Laying off 42 employees may not seem like much but for a company the size of TrackR, that number is notable. According to estimates, the firm employed fewer than 100 people before the cuts so this was a pretty significant reduction.

The devices have been selling well and have not suffered a slump as Tile did over the holidays. In fact, Amazon lists three TrackR devices among its top 10 best sellers in that category. The problem seems to be the company’s expenditures.

“They are calling it restructuring, but they are burning cash at an alarming rate,” said the insider.

Specifics were not given as to what expenses are eating into the capital.

TechCrunch refers to the recent layoffs in the industry as a “market contraction” but I’m not convinced that the market is contracting.
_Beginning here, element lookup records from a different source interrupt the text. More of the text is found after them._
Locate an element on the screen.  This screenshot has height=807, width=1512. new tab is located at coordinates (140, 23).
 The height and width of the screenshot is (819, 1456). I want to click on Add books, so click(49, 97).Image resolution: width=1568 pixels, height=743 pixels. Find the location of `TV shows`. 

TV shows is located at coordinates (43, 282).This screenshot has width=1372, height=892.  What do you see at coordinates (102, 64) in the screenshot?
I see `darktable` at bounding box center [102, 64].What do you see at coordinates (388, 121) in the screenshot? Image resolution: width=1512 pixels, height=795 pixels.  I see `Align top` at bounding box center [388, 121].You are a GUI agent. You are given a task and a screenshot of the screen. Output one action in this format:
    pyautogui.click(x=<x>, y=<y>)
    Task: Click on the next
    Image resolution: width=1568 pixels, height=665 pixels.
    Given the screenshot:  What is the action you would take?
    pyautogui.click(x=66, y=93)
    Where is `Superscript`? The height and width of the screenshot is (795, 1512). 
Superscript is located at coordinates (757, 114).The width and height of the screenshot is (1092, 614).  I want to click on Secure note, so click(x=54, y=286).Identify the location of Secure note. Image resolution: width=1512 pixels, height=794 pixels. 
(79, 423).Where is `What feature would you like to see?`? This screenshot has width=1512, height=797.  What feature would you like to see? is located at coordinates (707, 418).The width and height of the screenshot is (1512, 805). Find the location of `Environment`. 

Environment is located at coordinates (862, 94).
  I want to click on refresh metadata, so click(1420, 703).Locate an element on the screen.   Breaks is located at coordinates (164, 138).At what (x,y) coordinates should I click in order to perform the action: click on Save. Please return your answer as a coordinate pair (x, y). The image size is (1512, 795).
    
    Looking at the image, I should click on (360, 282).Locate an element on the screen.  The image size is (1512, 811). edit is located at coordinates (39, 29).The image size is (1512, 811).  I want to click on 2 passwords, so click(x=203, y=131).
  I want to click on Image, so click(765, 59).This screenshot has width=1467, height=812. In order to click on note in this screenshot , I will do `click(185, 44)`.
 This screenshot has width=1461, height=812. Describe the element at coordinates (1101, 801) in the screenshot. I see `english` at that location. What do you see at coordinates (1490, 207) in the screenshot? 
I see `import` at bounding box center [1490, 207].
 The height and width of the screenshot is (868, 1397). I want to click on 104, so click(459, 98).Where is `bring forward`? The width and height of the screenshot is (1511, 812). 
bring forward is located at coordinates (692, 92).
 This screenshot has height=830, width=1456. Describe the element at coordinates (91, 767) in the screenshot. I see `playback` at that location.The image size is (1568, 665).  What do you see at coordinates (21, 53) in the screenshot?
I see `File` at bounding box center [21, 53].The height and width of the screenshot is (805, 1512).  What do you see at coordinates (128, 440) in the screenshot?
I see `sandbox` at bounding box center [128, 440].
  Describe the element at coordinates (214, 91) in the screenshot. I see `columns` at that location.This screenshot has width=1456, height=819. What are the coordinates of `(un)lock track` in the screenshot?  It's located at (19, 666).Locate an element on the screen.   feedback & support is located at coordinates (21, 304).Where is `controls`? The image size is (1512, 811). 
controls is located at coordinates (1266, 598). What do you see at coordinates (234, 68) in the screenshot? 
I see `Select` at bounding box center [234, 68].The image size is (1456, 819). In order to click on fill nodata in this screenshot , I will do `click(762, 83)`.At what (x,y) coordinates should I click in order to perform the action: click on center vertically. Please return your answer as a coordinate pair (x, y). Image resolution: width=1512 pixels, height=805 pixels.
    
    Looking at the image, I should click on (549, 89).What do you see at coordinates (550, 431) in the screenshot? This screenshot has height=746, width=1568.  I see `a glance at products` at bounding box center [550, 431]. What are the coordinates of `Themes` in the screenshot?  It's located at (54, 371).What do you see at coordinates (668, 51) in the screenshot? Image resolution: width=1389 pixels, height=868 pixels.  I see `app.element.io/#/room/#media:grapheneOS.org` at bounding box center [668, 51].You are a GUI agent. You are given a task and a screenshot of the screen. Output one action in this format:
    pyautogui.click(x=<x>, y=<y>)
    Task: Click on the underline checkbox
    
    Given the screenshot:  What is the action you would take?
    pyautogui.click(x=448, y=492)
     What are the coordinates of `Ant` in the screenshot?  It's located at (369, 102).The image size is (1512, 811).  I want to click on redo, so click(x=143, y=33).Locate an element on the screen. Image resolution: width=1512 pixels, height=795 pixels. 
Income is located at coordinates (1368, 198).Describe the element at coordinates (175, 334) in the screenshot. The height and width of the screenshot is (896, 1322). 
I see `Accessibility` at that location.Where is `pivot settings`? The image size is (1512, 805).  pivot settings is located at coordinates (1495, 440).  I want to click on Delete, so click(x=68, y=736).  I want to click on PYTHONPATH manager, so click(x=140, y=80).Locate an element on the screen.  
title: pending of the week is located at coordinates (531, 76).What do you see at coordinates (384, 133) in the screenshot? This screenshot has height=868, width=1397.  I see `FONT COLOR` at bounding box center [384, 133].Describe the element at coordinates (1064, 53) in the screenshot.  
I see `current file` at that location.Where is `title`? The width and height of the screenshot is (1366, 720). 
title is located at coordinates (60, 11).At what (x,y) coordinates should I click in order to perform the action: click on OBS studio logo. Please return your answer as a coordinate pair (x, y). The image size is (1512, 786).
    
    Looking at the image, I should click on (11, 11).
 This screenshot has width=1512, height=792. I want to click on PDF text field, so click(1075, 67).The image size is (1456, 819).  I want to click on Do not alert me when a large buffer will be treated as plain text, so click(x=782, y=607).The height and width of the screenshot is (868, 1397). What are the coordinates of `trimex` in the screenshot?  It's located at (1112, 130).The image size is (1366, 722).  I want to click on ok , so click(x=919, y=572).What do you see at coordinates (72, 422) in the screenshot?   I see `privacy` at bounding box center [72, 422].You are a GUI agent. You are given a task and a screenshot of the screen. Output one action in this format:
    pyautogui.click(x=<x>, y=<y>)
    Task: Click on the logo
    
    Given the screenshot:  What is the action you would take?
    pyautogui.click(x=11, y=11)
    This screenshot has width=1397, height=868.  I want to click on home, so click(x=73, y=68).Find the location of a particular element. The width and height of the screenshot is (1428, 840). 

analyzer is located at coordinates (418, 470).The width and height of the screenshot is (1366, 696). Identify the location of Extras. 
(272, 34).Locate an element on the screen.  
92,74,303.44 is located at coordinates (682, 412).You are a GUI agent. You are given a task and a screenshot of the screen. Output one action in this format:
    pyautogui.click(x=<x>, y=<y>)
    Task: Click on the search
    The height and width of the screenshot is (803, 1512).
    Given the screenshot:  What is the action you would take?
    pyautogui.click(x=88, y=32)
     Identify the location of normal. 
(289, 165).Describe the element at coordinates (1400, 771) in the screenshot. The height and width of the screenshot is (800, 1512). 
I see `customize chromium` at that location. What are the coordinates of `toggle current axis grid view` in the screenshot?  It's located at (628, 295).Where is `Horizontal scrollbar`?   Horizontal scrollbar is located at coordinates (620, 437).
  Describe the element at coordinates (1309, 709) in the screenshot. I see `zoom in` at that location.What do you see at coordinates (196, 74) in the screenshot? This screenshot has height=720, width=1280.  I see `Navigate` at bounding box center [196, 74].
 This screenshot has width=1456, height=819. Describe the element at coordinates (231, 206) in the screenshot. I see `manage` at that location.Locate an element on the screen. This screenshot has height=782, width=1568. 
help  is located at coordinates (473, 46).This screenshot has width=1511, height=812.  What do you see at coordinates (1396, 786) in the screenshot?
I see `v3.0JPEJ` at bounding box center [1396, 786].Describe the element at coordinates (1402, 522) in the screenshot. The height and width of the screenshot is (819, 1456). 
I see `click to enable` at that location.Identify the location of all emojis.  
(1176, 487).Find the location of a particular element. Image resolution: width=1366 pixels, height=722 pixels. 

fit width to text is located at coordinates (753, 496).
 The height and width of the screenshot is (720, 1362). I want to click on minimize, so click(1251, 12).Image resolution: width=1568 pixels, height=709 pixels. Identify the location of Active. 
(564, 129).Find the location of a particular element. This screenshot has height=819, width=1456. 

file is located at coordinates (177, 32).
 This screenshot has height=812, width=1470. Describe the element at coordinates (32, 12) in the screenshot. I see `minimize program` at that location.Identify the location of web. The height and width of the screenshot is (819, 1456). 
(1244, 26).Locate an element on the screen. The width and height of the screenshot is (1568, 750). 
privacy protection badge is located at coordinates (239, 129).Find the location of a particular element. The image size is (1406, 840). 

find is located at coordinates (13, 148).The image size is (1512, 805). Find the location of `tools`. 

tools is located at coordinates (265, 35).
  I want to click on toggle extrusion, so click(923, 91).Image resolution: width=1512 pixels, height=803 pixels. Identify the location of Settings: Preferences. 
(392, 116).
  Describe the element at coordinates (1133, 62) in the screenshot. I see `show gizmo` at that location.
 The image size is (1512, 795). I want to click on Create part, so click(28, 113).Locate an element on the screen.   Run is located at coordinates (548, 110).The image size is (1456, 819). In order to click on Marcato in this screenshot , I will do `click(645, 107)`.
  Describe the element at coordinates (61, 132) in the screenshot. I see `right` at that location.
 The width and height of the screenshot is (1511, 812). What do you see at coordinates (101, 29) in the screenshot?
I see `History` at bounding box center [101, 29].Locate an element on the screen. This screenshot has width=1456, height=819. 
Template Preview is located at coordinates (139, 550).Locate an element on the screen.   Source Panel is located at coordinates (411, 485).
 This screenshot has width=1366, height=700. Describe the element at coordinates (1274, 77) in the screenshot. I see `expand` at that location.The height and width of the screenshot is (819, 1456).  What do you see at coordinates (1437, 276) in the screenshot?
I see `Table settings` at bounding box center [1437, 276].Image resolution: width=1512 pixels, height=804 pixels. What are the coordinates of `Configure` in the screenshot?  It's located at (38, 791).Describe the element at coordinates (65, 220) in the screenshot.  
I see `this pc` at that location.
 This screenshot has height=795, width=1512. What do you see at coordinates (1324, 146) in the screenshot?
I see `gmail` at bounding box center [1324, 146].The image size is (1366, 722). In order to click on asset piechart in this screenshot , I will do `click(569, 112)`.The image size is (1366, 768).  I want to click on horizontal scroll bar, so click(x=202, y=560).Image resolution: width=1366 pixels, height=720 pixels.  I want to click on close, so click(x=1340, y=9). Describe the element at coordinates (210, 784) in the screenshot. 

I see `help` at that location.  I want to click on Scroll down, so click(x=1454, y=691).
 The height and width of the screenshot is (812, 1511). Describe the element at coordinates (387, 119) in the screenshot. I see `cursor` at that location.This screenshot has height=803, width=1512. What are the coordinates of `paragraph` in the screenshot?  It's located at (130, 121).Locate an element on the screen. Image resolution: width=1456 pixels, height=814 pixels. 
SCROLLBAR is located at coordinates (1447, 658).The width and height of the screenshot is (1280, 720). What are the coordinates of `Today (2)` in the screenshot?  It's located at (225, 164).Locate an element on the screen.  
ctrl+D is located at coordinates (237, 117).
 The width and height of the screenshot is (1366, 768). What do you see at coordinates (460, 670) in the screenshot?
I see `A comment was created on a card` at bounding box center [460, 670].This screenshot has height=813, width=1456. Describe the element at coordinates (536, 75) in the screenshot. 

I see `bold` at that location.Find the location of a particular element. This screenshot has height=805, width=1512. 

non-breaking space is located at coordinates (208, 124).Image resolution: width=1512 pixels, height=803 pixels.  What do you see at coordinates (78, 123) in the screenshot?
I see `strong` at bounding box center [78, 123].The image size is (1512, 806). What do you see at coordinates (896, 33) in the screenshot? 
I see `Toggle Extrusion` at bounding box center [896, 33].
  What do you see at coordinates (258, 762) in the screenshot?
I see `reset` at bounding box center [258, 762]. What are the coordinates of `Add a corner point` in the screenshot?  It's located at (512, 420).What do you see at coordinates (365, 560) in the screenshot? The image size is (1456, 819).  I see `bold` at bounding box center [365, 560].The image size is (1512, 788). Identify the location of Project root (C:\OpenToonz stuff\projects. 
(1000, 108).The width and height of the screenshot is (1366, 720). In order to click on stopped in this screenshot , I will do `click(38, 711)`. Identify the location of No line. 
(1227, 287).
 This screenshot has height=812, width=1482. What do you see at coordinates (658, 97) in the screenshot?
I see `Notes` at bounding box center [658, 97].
Demand for tracking devices seems to be steady. In fact, I wanted a Tile over the holidays but couldn’t find one in any of the stores when I was out shopping and had to order online. So the demand seems to be there. However, there is a lot more competition now.

When Tile and TrackeR were initially founded, they practically had the market to themselves. Now there are a dozen other competitors, especially some out of China producing cheap knockoffs trying for a piece of the tracking pie. Naturally, the internal structures of these companies are going to have to change if they want to survive.

We will have to wait until the market settles to see who is left standing.